Having completed a number of exceptional developments, Australian architects are now evolving the model for mental health units into multi-level buildings with narrower footprints designed for denser hospital campuses. But what if the mental health unit was unmoored from the acute-care hospital entirely and embedded instead into the main streets of our cities and towns? How might this help our understanding of the psychology of the public realm?
Old is the new black
The problem, by now, is well known: baby boomers in the Western world are ageing and, as with most things relating to baby boomers, the problem must be dealt with now! The retirement living industry in Australia is booming and has been shaped by the needs of civilization’s most affluent generation. The market is fractured into multiple models, providers, typologies and products. But this cornucopia of offerings does not – and arguably cannot – deal with the most needy, who remain the responsibility of the state.
How does the state shape the care it provides? Are the principles of individuality and choice commonly associated with private aged care affordable on the public purse? Does the state partner with the private sector or develop its own facilities? And how can design disciplines and their research tools assist to frame and resolve this issue?
Technology as a design tool
Researchers are now establishing definitive correlations between human brain activity and environmental design, thanks in part to the advent of cost-effective and mobile EEG equipment. This emerging knowledge can inform the design process and has the potential, when matched with virtual environment simulation, to rapidly test prototype design environments against desired human responses.

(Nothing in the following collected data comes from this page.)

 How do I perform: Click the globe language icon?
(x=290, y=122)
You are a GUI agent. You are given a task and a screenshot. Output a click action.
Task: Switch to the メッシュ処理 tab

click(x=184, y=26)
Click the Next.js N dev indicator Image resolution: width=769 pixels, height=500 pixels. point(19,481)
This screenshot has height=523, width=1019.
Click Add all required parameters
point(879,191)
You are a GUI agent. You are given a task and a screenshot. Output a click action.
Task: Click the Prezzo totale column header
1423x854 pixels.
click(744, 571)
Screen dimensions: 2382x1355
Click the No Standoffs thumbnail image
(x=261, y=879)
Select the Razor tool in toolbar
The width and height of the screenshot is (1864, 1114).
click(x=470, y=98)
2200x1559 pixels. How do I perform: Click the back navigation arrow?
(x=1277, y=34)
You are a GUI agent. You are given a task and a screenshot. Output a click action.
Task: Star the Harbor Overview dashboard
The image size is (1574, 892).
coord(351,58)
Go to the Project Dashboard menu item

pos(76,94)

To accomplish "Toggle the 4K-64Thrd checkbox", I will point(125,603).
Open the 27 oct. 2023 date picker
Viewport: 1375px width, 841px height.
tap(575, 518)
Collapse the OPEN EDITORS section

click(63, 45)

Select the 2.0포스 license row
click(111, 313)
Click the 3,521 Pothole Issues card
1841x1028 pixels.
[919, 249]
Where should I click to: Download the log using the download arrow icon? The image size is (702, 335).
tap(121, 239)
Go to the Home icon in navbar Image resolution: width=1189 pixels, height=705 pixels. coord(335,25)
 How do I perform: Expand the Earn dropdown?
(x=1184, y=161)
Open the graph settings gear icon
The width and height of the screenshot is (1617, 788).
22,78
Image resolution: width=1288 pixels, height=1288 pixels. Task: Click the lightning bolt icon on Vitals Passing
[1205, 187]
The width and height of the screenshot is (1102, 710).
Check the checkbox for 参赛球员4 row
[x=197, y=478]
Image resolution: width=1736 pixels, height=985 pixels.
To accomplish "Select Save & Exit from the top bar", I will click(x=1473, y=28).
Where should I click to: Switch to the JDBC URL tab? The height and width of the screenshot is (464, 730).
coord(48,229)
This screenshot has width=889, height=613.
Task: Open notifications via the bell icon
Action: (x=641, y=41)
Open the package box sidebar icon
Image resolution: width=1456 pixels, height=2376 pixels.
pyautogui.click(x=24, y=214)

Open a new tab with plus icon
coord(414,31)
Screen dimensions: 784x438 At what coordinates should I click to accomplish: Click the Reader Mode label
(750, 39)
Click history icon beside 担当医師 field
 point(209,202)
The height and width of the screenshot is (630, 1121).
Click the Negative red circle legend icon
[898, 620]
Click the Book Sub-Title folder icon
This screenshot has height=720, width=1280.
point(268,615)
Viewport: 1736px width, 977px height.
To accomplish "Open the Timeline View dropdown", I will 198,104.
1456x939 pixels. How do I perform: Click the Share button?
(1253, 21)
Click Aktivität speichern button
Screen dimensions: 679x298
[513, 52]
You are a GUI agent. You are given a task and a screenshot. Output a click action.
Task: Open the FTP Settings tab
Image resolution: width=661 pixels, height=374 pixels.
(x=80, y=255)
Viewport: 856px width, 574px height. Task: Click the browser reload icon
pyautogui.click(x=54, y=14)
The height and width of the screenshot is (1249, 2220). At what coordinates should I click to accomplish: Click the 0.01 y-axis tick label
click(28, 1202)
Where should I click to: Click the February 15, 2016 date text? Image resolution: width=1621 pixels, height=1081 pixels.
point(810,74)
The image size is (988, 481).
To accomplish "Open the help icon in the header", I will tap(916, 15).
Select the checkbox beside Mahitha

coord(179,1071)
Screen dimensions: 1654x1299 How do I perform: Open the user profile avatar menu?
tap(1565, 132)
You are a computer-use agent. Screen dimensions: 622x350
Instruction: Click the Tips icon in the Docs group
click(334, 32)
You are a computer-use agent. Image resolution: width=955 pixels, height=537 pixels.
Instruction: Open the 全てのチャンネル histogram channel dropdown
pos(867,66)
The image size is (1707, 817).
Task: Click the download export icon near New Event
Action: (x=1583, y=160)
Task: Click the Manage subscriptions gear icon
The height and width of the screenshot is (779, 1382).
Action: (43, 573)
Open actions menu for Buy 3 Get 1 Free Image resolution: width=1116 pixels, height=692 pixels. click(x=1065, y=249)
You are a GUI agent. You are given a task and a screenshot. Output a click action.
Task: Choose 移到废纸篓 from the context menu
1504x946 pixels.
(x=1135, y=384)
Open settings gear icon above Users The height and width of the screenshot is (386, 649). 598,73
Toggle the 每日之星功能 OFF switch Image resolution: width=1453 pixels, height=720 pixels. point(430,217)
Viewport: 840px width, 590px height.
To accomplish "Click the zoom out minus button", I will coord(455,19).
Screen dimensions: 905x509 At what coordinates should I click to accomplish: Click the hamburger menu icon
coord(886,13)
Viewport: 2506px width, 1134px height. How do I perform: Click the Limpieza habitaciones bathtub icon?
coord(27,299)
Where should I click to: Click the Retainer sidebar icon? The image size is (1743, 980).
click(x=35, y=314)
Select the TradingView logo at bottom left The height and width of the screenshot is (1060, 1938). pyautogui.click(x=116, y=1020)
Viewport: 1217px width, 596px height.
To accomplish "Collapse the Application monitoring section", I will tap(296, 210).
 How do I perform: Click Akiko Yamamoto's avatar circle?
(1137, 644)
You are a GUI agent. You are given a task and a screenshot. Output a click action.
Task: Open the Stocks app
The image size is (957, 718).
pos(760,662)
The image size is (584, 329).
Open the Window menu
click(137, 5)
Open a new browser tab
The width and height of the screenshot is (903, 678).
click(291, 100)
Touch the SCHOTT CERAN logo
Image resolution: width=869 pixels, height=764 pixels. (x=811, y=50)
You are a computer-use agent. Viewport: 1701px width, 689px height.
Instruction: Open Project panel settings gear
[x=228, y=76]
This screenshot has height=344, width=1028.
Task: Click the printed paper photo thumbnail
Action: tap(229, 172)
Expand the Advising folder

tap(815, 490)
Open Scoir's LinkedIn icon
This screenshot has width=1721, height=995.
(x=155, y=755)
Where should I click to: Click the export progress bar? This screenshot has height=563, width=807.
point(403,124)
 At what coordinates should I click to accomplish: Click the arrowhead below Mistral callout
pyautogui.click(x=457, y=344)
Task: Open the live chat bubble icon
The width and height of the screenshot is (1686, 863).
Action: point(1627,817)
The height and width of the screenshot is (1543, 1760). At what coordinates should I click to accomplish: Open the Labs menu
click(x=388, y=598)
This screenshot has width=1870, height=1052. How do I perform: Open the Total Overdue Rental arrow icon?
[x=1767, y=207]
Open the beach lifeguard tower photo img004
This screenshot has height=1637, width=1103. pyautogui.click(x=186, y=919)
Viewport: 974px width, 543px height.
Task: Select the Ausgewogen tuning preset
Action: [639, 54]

This modelling, which is equally applicable to any of today’s complex environments, has the capacity to empower people through environmental design by assisting them to move intuitively through space. Coupled with crowd modelling and time and motion software, this technology means environments can be designed to not only flow better but also make us feel less stressed.
How do we leverage this capability into rapid prototyping? How is the research data captured and made available globally? And how do we avoid determinism when codifying tacit design knowledge?
Changing of the guard
During the past decade, Australian architects have reinvigorated the hospital typology. These architects – many of them recognized with Australian Institute of Architects’ state and national architecture awards – have leveraged their success in the Asian and Middle Eastern markets of today’s global knowledge economy. Emboldened by the results, conservative government clients now expect more: today, in hospital world, design matters. However, a closer look behind the scenes reveals that a web of collaborations, procurement models and contracting arrangements is splintering forever the role of the hospital expert.
But health planning is only part of the hospital equation – a mandatory minimum. Should clients reverse their selection criteria towards a design bias? Should tender shortlists be prepared based on the capacity to deliver design excellence in complex projects, irrespective of type? And will health planning become a specialized sub-consultancy like airport and transport planning?
Author’s note: The views outlined in this piece are mine and do not represent the views of the Victorian Department of Health and Human Services.
Editor’s note: Two of the projects presented at the 2016 Health Care / Health Design symposium – Bendigo Hospital by Bates Smart and Silver Thomas Hanley, and Sunshine Coast University Hospital by joint venture partners Architectus and HDR Rice Daubney – will be reviewed in Architecture Australia’s September 2017 issue.